MANAGEMENT: Caution is advised if leflunomide or teriflunomide must be used in patients who are currently receiving or have recently received treatment with other hepatotoxic agents (e.g., acetaminophen; alcohol; androgens and anabolic steroids; antituberculous agents; azole antifungal agents; ACE inhibitors; cyclosporine (high dosages); disulfiram; endothelin receptor antagonists; interferons; ketolide and macrolide antibiotics; kinase inhibitors; minocycline; nonsteroidal anti-inflammatory agents; nucleoside reverse transcriptase inhibitors; proteasome inhibitors; retinoids; thiazolidinediones; tolvaptan; vincristine; zileuton; anticonvulsants such as carbamazepine, hydantoins, felbamate, and valproic acid; lipid-lowering medications such as fenofibrate, lomitapide, mipomersen, niacin, and statins; herbals and nutritional supplements such as black cohosh, chaparral, comfrey, DHEA, kava, pennyroyal oil, and red yeast rice), and vice versa. Liver enzymes and bilirubin should be measured prior to initiation of leflunomide/teriflunomide therapy and at least monthly for the first six months of treatment and every 6 to 8 weeks thereafter. Patients with preexisting liver disease or elevated baseline liver enzymes (i.e., ALT greater than two times ULN) should not receive leflunomide or teriflunomide. Patients who develop elevated serum ALT greater than three times ULN while receiving these medications should discontinue treatment and be given washout procedures with cholestyramine or activated charcoal to accelerate elimination of leflunomide's active metabolite from plasma, which otherwise may take up to two years. Follow-up monitoring should be conducted at least weekly until the ALT value is within normal range, and washout procedures repeated as necessary. All patients treated with leflunomide or teriflunomide should be advised to seek medical attention if they experience potential signs and symptoms of hepatotoxicity such as fever, rash, itching, anorexia, nausea, vomiting, fatigue, malaise, right upper quadrant pain, dark urine, pale stools, and jaundice.

GENERALLY AVOID: Concurrent use of rifampin in patients who ingest alcohol daily may result in an increased incidence of hepatotoxicity. The increase in hepatotoxicity may be due to an additive risk as both alcohol and rifampin are individually associated with this adverse reaction. However, the exact mechanism has not been established.

ADJUST DOSING INTERVAL: Administration with food may reduce oral rifampin absorption, increasing the risk of therapeutic failure or resistance.
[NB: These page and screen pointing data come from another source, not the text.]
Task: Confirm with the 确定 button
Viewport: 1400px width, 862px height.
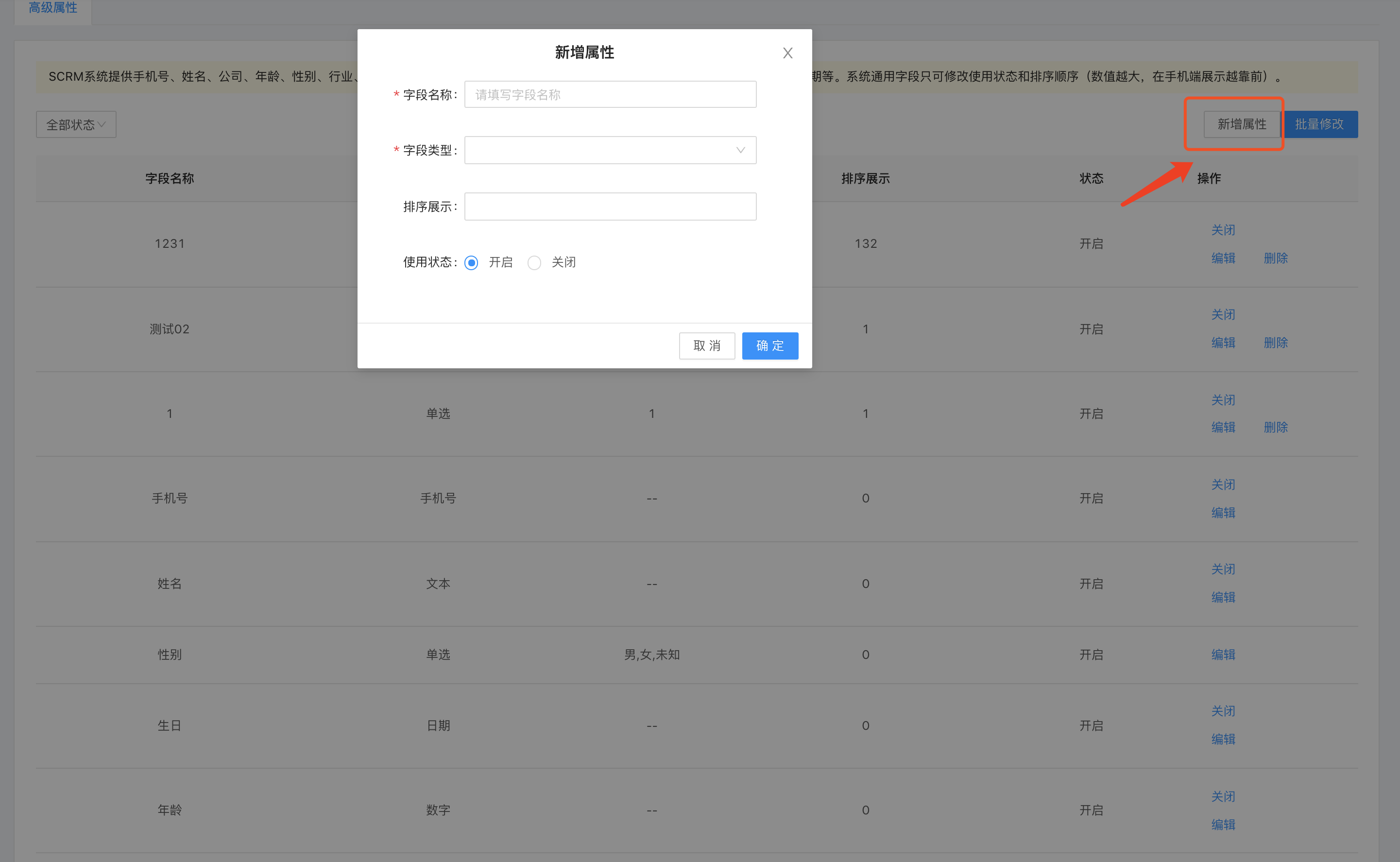Action: (769, 345)
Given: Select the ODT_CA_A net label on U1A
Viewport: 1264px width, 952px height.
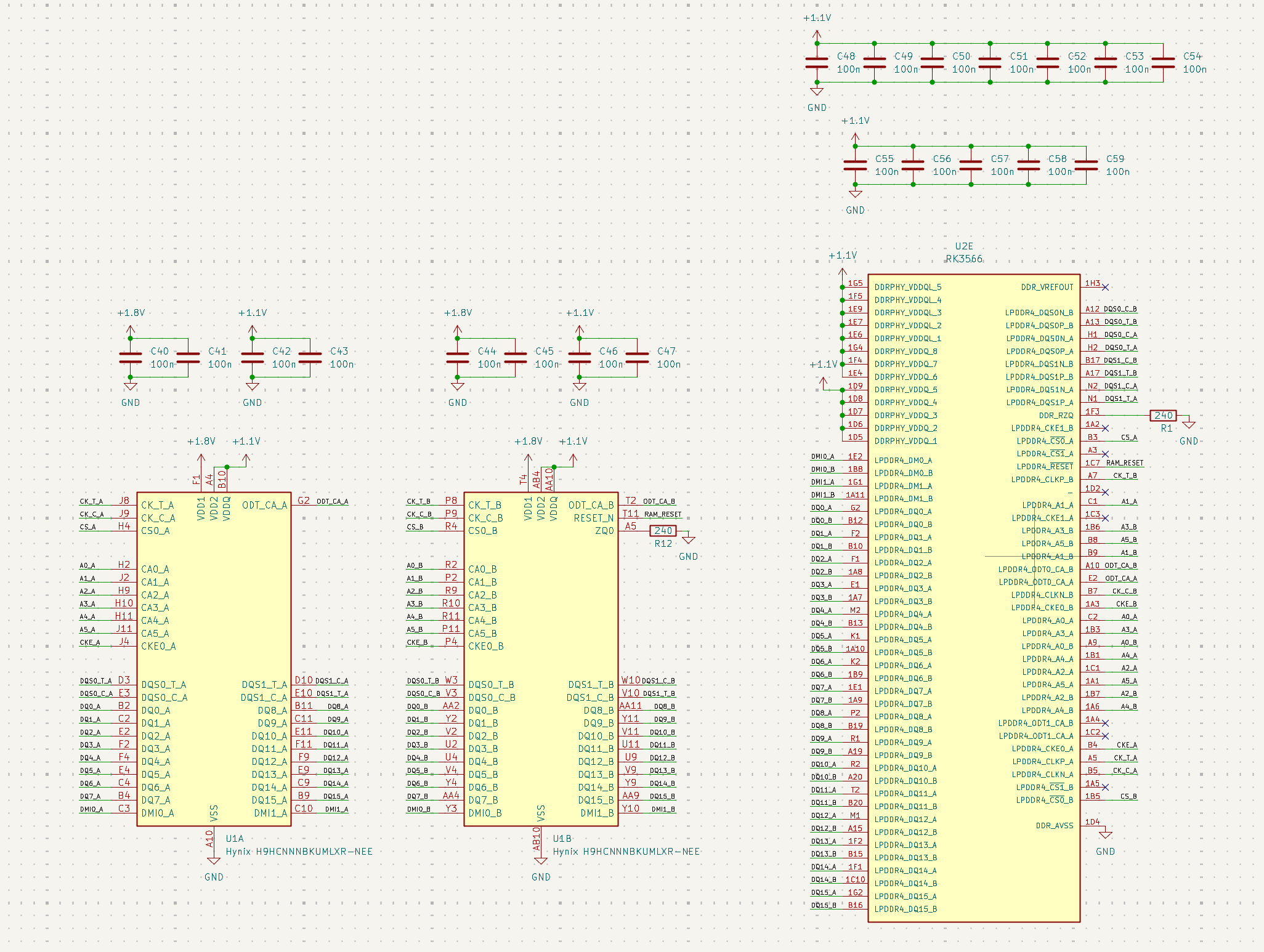Looking at the screenshot, I should (332, 502).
In a randomized, four-period crossover phase I study of 14 healthy male and female volunteers, the pharmacokinetics of single dose rifampin 600 mg were evaluated under fasting conditions and with a high-fat meal. Researchers observed that administration of rifampin with a high-fat meal reduced rifampin peak plasma concentration (Cmax) by 36%, nearly doubled the time to reach peak plasma concentration (Tmax) but reduced overall exposure (AUC) by only 6%.

MANAGEMENT: The manufacturer of oral forms of rifampin recommends administration on an empty stomach, 30 minutes before or 2 hours after meals. Patients should be encouraged to avoid alcohol or strictly limit their intake. Patients who use alcohol and rifampin concurrently or have a history of alcohol use disorder may require additional monitoring of their liver function during treatment with rifampin.